Dr. Burkhoff concluded that the Synergy Micro-Pump has the potential to expand the use of mechanical circulatory support to a large population of patients with severe medically refractory CHF who currently are not sick enough to justify the risks that are associated with implantation of a full-support LVAD.

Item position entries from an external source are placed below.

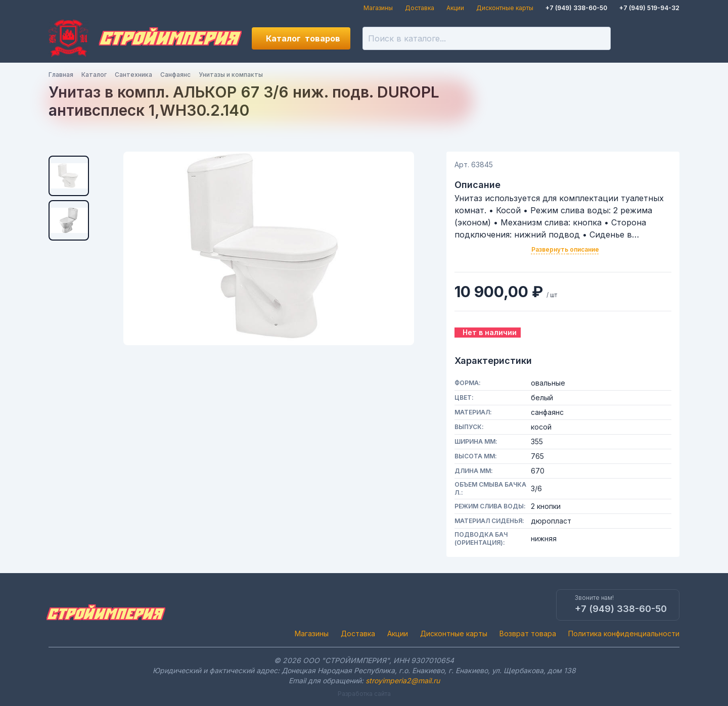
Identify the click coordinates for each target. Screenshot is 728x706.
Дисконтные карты (505, 8)
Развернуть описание (565, 249)
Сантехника (133, 74)
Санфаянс (175, 74)
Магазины (378, 8)
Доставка (420, 8)
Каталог (303, 38)
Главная (61, 74)
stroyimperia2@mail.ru (402, 680)
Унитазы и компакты (231, 74)
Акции (455, 8)
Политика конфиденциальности (624, 633)
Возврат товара (528, 633)
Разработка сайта (364, 693)
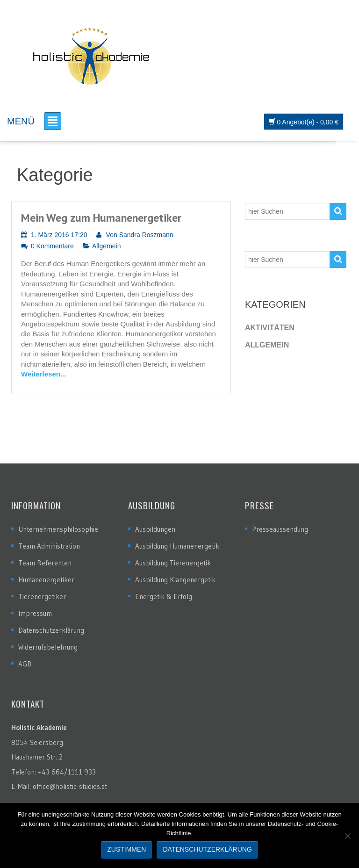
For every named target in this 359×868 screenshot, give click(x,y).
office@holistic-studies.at (70, 786)
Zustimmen (126, 849)
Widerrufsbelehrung (48, 647)
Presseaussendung (280, 529)
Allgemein (106, 246)
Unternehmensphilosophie (58, 529)
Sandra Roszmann (146, 235)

BL-1040 Myocardial Implant for the Treatment of Acute Myocardial Infarction

Although percutaneous coronary interventions (PCIs) and stents have done much to improve outcomes after AMI, treatment of the damaged tissue during the healing process has been lacking. Jonathan Leor, MD, Neufeld Cardiac Research Institute, Sheba Medical Center, Tel-Hashomer, Israel, presented the results of a pilot study that sought to determine the safety and efficacy of BL-1040 (BioLineRX, Jerusalem, Israel), a partially crosslinked alginate-based liquid polymer, in preventing deterioration of the damaged myocardium. BL-1040 is injected via a catheter in the infarct-related artery following PCI. It penetrates through the damaged capillaries into the damaged heart tissue, where it settles and turns into a gel that acts like a 3-dimensional scaffold and prevents thinning of the left ventricular wall. After about 6 weeks, BL-1040 is reabsorbed and excreted through the kidney.

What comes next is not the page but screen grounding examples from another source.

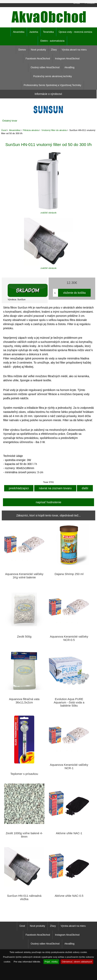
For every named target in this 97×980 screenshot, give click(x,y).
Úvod (76, 3)
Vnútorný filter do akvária (54, 130)
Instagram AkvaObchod (67, 59)
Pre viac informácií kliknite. (27, 961)
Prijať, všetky (51, 961)
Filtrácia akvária (31, 130)
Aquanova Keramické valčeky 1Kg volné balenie (24, 576)
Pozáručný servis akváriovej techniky (53, 76)
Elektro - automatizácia (52, 41)
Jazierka (34, 32)
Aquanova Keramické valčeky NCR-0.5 (69, 638)
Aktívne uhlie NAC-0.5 (69, 896)
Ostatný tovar (10, 121)
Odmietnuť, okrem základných (77, 961)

To be eligible for the study, subjects were required to be aged between 18 and 75 years, have experienced a first AMI (with 4 of 16 akinetic segments) with successful revascularization with PCI within 7 days, and have 1 or more of the following: left ventricular ejection fraction (LVEF) >20% and <45%; peak creatine kinase >2000 IU; and infarct size >25%, as measured by MRI. The primary study outcomes included adverse events (ie, MI, ventricular arrhythmias, cardiovascular hospitalization, symptomatic heart failure, renal failure, stroke, and death). Secondary outcome measures were: change from baseline in LV dimensions, regional (infarct-related) dimensions, global wall motion score, and LVEF. Follow-up visits occurred at 30, 60, 90, and 180 days post-procedure. Of the 10 subjects who have been treated to date, 4 have completed the 6-month follow-up period and 1 patient has completed the 3-month follow-up visit. Five patients have been recruited since January 2009.

At 90 days, LVEF increased to 49% (vs 47% at baseline). Diastolic volume decreased from 132 ml to 122 ml, and LV diastolic volume decreased from 67 ml to 62 ml. Pro-brain natriuretic peptide (BNP) levels went from 830 pg/ml to 480 pg/ml. No adverse events have been reported. The investigators have concluded that the use of BL-1010 is feasible and safe. Based on these early results, the ISMB unanimously approved opening enrollment to the remaining 25 patients. The study is expected to be completed in the third quarter of 2009.